Dolly DeLong: Hey, and welcome back to the Systems and Workflow Magic podcast. I am your Systems and Workflow Magic BFF and guide, Dolly DeLong. And I am just so thrilled and honored you are joining in today. Just to let you know, today’s episode is a bit different from the majority of my episodes, and you may choose to skip this episode entirely.

But honestly, I hope you will stick around mostly to be encouraged. Right now, I know that owning a small business can not only feel discouraging, but it can also be very overwhelming. I share this because the economy feels very overwhelming. I have heard from countless other business owners that they are experiencing a lot of distress and planning out for the financial health of their future and just the future of their business and nobody’s buying. Or stress is just really high because of the stress of being online.

There are so many different factors of putting yourself out there that can cause anxiety or depression or just feeling like you’re failing. Feel like you can’t keep on top of anything and if you are anything like me, you’re most likely running the show on your own. You might feel isolated at moments. Even though you know that other people are in the same boat as you, just like that feeling deep within you, you feel you are feeling at life.

That’s why I just want to dedicate this episode to give us all some breathing space and some time to truly calm down and find experience maybe some peace and joy in the only one who can give that to us, and I believe that source can only be found in God.

I know I will have some people who will instantly turn this off because I am declaring that my joy and my sources of peace do come from God. But I want to just take this week to truly encourage you, the listener, because I know that there is so much heaviness happening on so many levels, and going into, like, when this podcast episode airs, we’re going to be going into quarter four, and you’re going to hear the message from, online we’re going into Q4, finish strong, push on, and you can do, finish this race meaning the year.

And there can feel that heaviness. So I just wanted to slow down and share three different uplifting bible resources or bible verses that resonate with just what the challenges are of running a solo business and addressing three different emotions that I attached to those three different resources or bible verses.

Again, I’m truly hoping that this can serve as a reminder to point you to the one who is the great provider and to point you to the one who knows literally every type of emotion you may be facing in your business right now. All right.

So the first verse that I want to share. It speaks to the emotion of waiting. And this has been, this verse has helped me out a lot, especially right now in the season of life. And so this verse is from Micah 7:7. And it says,

“but as for me, I watch and hope for the Lord. I wait for God, my savior. My God will hear me.”

Now I know that there is so much deeper context and meaning to this bible verse, but I have been clinging to this verse in particular, since I have been pregnant with Jack.
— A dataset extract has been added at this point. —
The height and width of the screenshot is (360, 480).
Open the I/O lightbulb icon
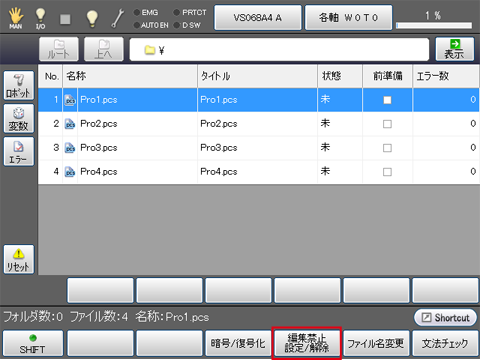(x=40, y=18)
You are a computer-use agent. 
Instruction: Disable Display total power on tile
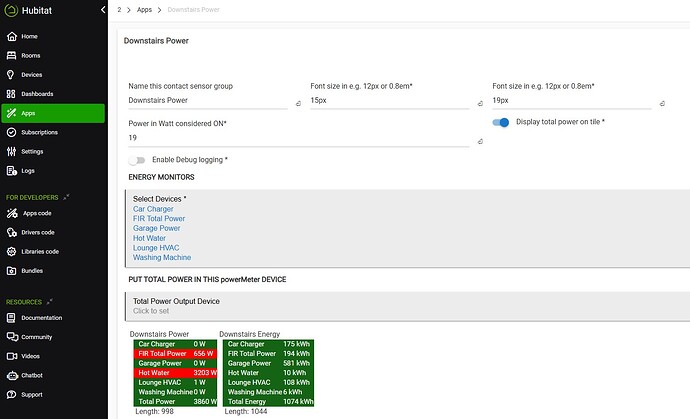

So last fall of 2022, I was, I was facing a very miserable pregnancy journey. I hated it because I was sick. I felt so big. Obviously, I was pregnant, so yes I was growing. But I had some health complications. Also because of poor eating habits combined with having gestational diabetes all of these little things are adding up.

And so I was sick and I was tired. And I was also trying to keep up with a toddler on top of it all. And the icing on the cake in concerns with my business. Cause I want to bring this back. How, what does this have to do with business? I felt like I was at a crossroads. What I felt like, is that I had to niche down even more because I was listening to outside voices that were trying to influence me to lean into just one specific type of service.

And although I liked that service, it didn’t align with what I wanted to do with full-time. Not because it was bad, it was a really good thing. But, I just didn’t want to just focus on that. I wanted to offer that service. Yes, but I didn’t want it to be my bread and butter like it was for the people who were trying to speak into my life I know what they meant but I was putting so much unnecessary pressure on myself coupled with what I was hearing what success was for them that I literally thought I was a failure because I couldn’t replicate other people’s successes.

I couldn’t replicate what was working for them in my life. And then on top of that, I was miserable. I was like growing a human in me, and I just felt miserable and sick emotionally and spiritually. And I was drained. And for months I was so miserable trying to be something I wasn’t.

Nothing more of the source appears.